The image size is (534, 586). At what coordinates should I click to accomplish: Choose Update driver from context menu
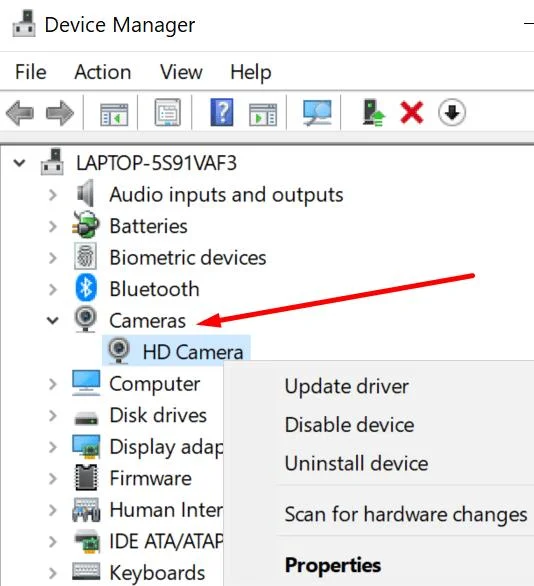pos(347,386)
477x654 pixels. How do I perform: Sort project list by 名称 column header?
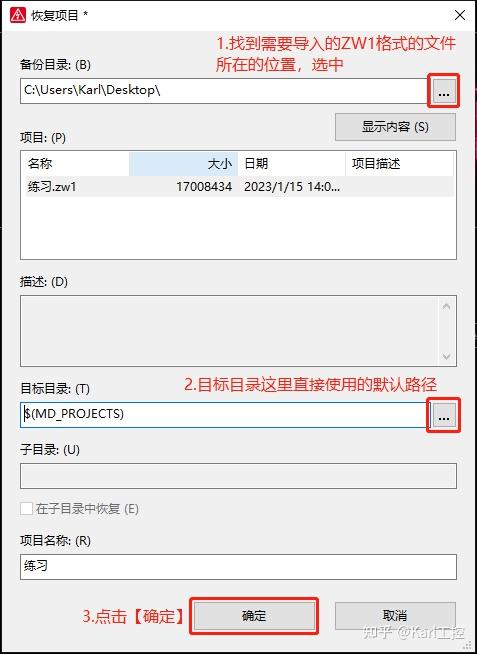tap(78, 164)
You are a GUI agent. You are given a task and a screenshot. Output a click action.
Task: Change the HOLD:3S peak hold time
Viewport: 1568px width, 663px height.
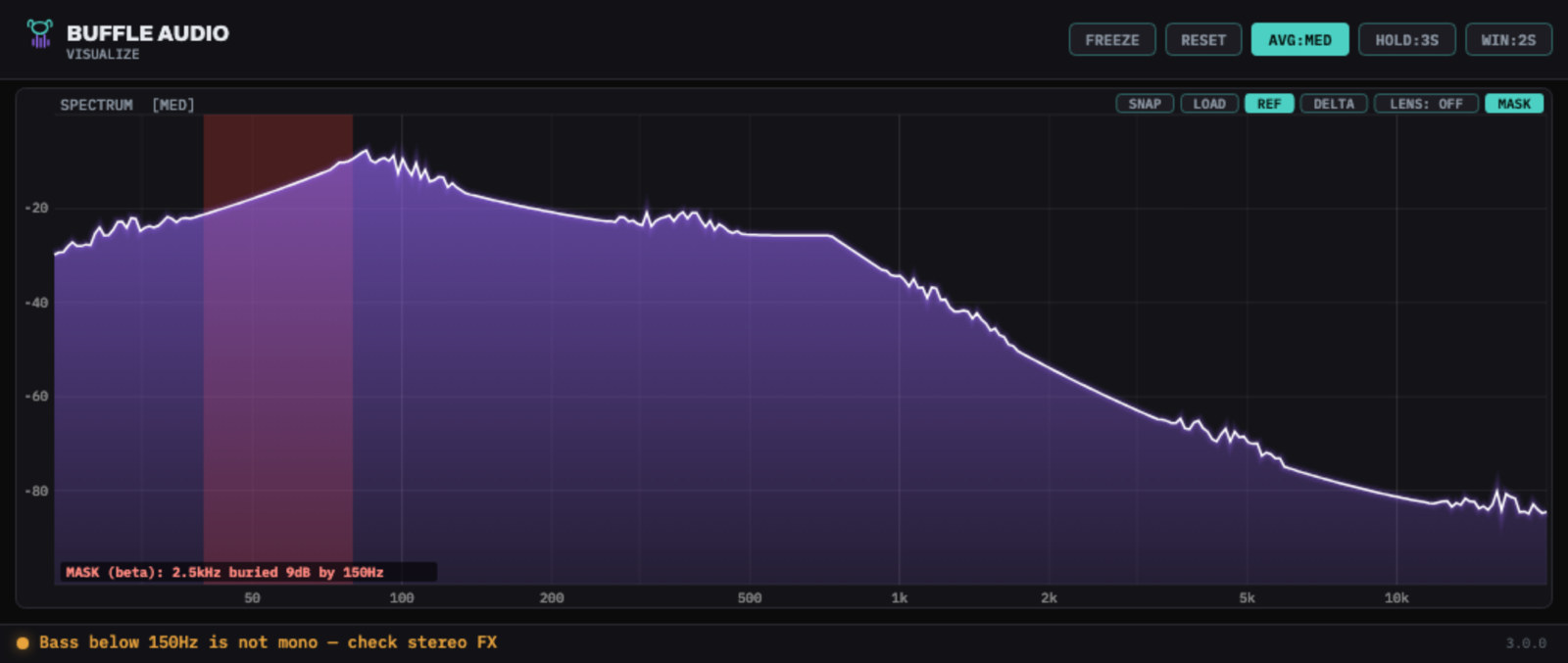[1406, 40]
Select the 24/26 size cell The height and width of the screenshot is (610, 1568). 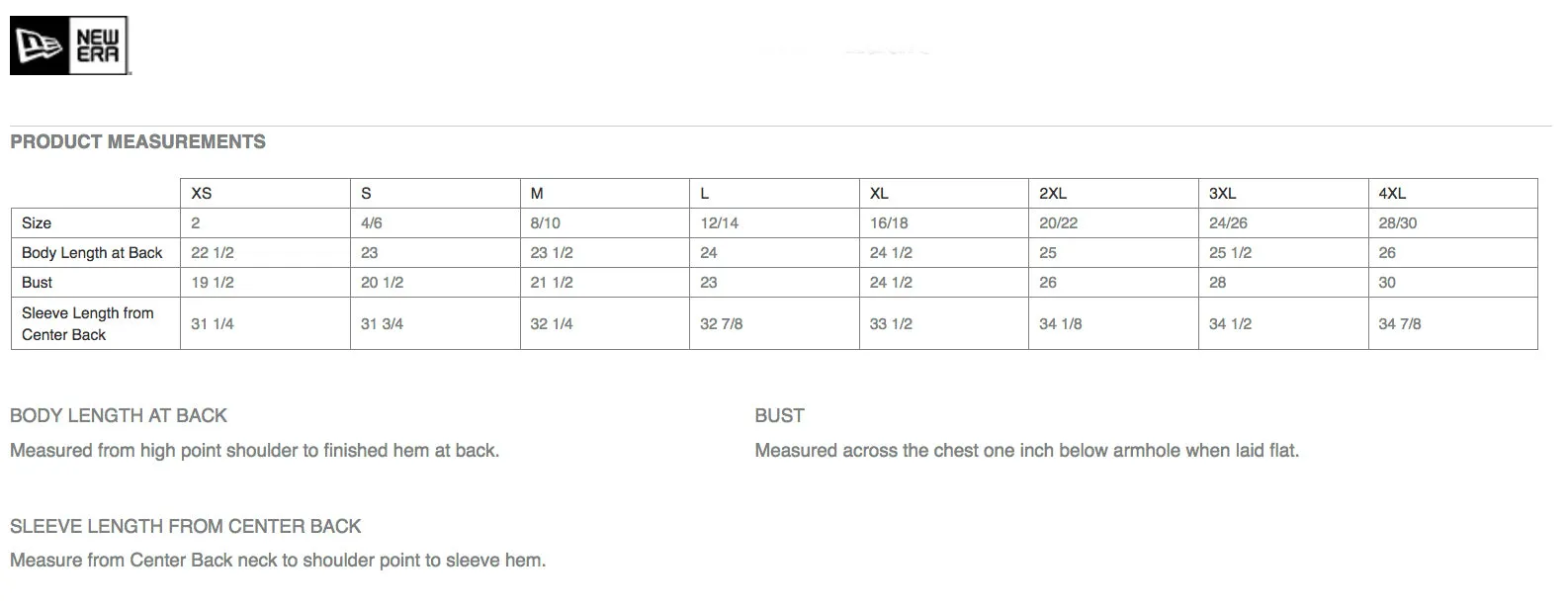1283,223
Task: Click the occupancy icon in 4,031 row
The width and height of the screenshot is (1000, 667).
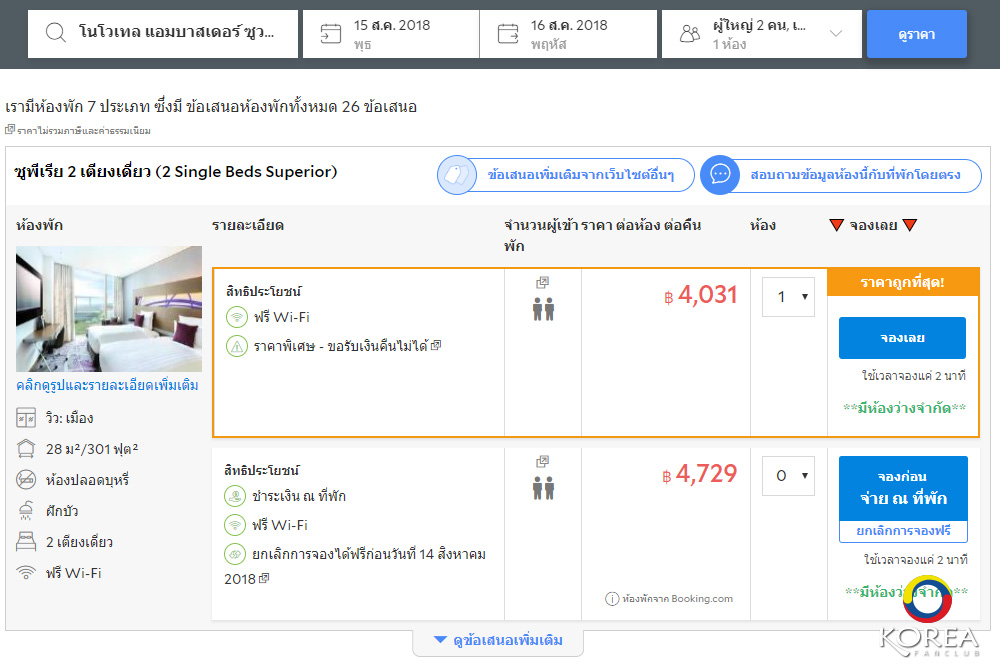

■ **WHAT IS EXPECTED**:
Your answer must be an exact copy of the lines above, from the line that contains "Task: Click the occupancy icon in 4,031 row" through the final line, with no pictures in it.

■ **EXERCISE ANSWER**:
Task: Click the occupancy icon in 4,031 row
The width and height of the screenshot is (1000, 667).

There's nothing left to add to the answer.